WORK TO DO:
Repeat word for word the part of the data that opens with the line containing "Screen dimensions: 1185x630" and runs through the end of the data. Leave the pictures out of your answer.

Screenshot and document pointing data

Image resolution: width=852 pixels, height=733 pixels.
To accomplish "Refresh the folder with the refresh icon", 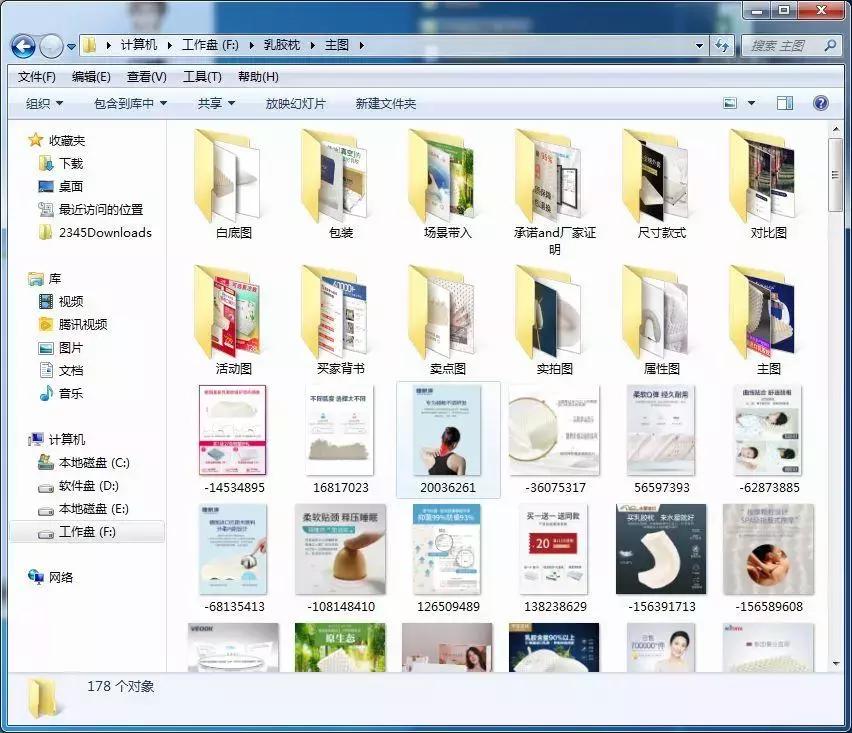I will (722, 45).
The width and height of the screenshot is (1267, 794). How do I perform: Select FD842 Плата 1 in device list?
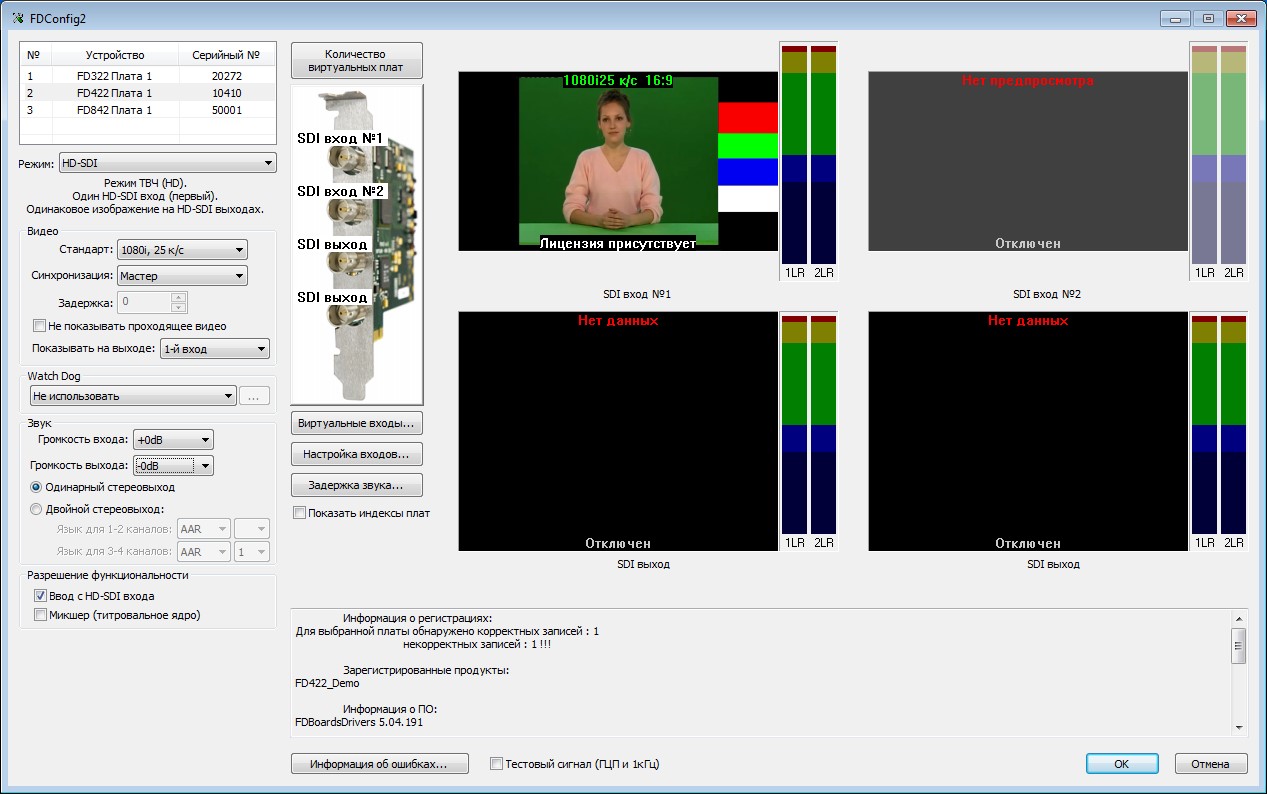pyautogui.click(x=148, y=110)
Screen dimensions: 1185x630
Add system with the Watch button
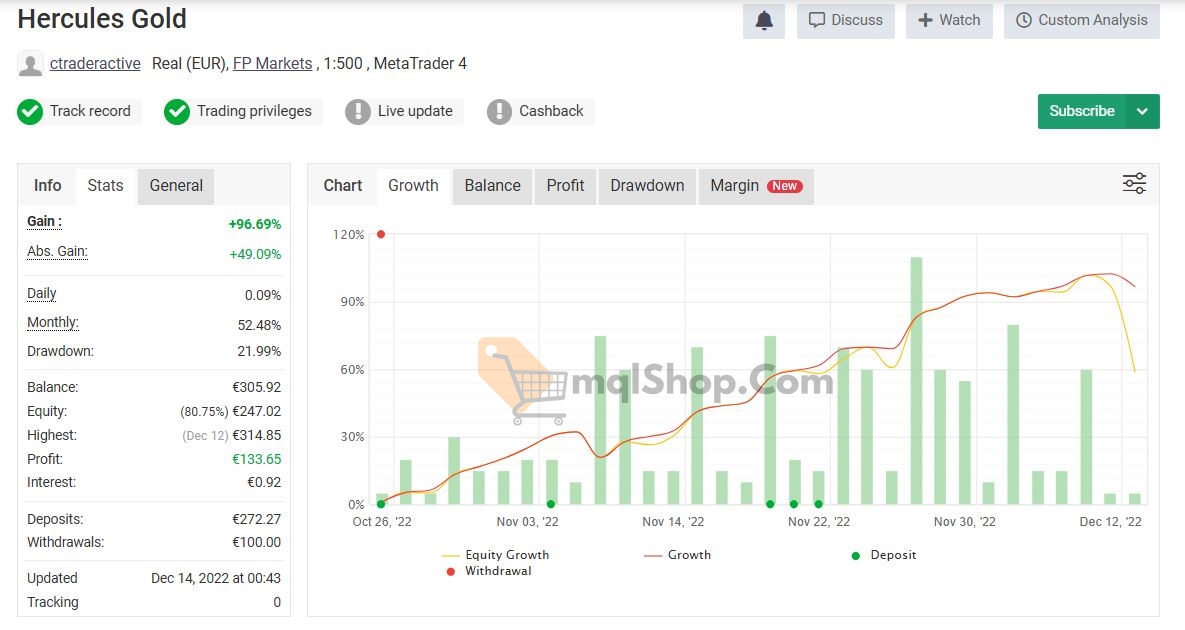pos(949,20)
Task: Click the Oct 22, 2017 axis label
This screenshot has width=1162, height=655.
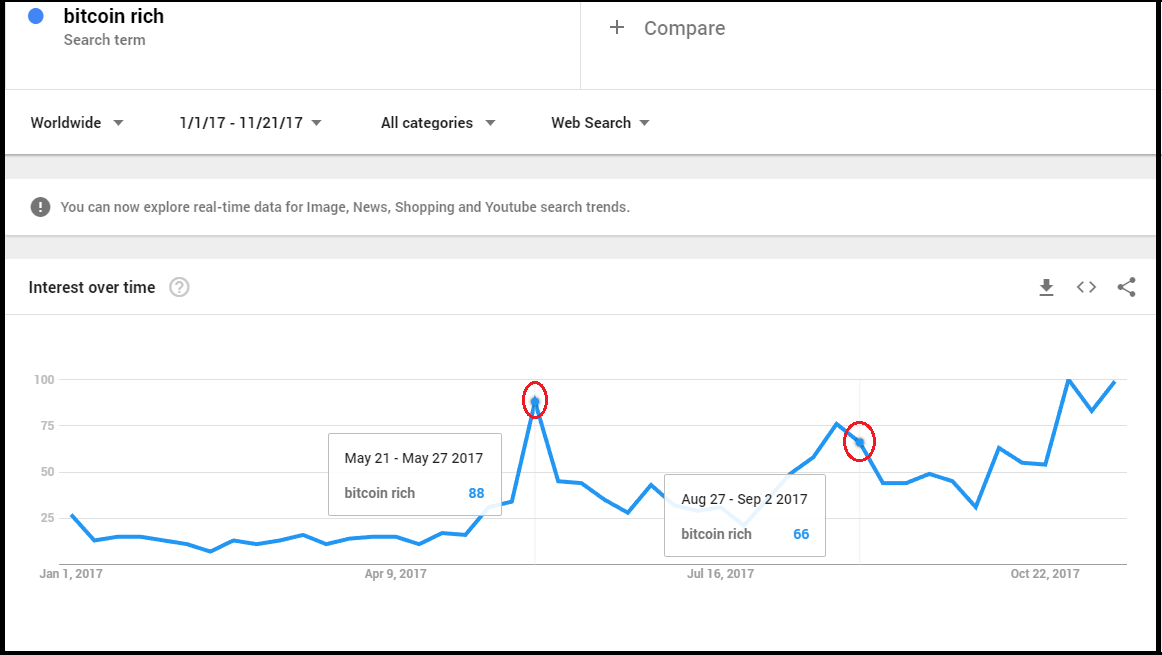Action: point(1045,574)
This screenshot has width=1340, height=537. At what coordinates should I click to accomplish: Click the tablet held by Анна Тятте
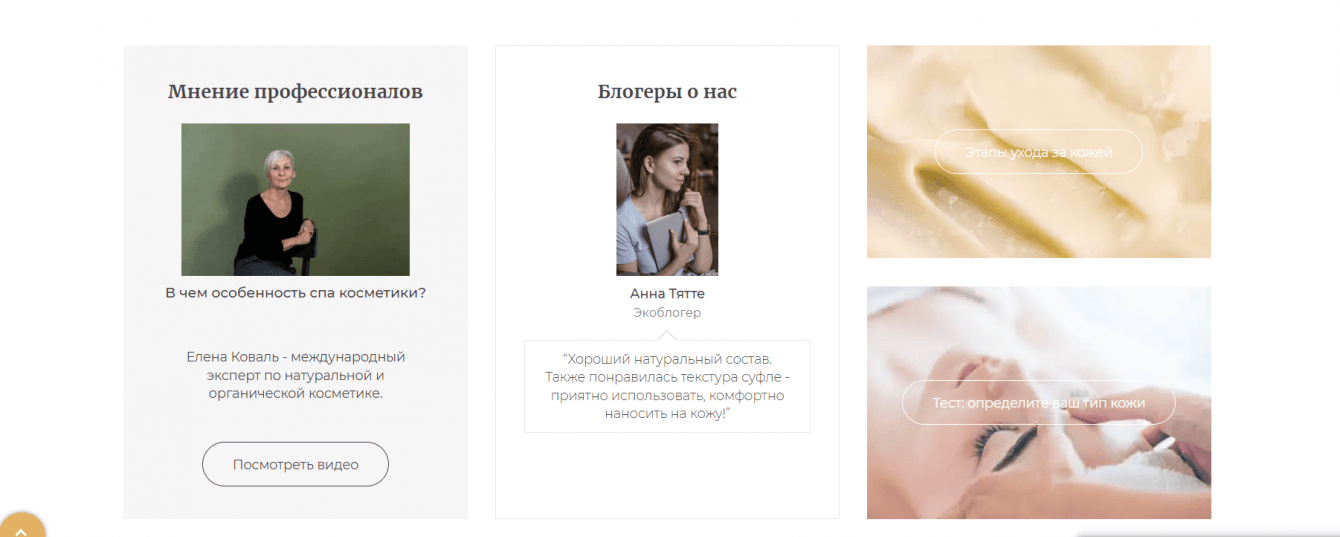click(x=660, y=238)
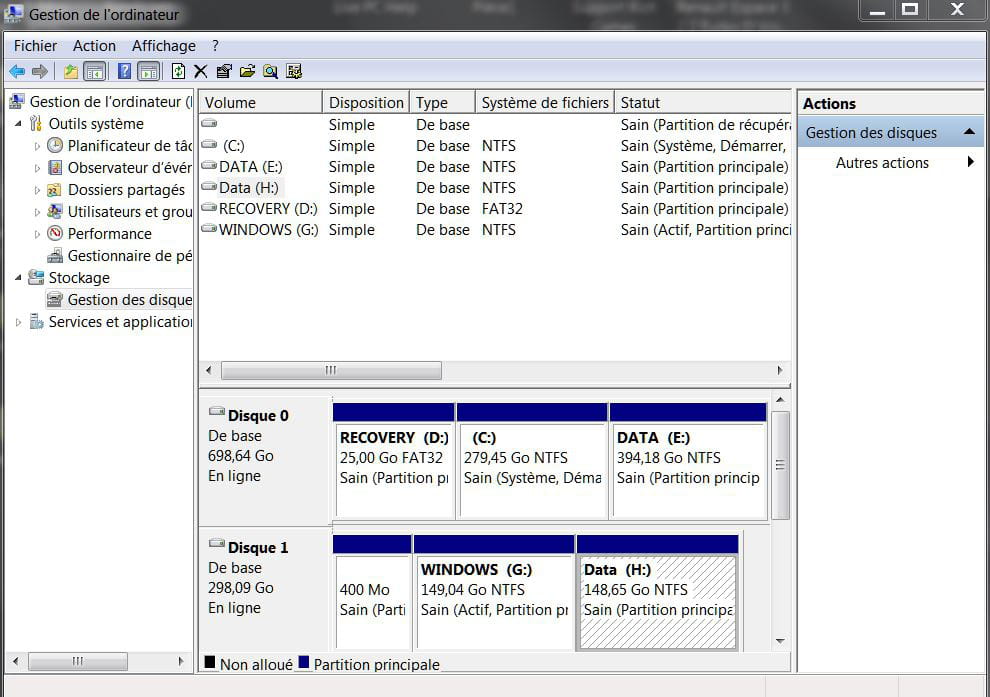Click the black X delete icon

[x=200, y=71]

TASK RESULT:
Screen dimensions: 1185x630
Add system with the Watch button
pos(949,20)
Task: Click the Oct 22, 2017 axis label
This screenshot has width=1162, height=655.
Action: point(1045,574)
This screenshot has width=1340, height=537. At what coordinates should I click to accomplish: Click the tablet held by Анна Тятте
click(x=660, y=238)
Click the black X delete icon

[x=200, y=71]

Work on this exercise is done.